### The problem
All entries below must be written out verbatim, and the images must be dropped.

[Records excerpted from a collection]
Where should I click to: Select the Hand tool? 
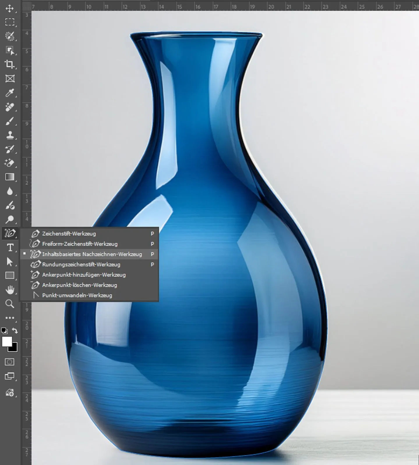(x=10, y=290)
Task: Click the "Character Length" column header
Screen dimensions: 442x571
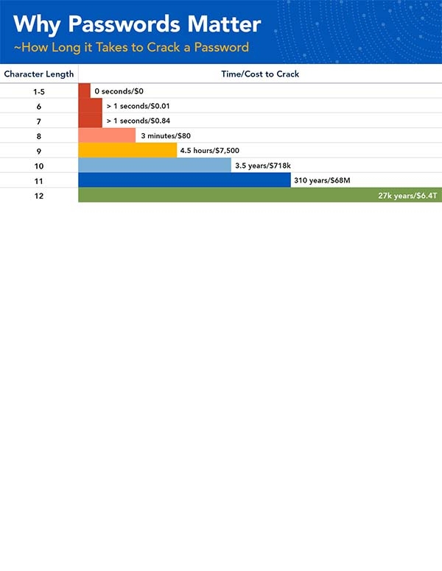Action: click(x=38, y=74)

### Written answer
Where should I click to: Select the Hand tool? 
(x=10, y=290)
Task: Click the "Character Length" column header
Screen dimensions: 442x571
Action: click(x=38, y=74)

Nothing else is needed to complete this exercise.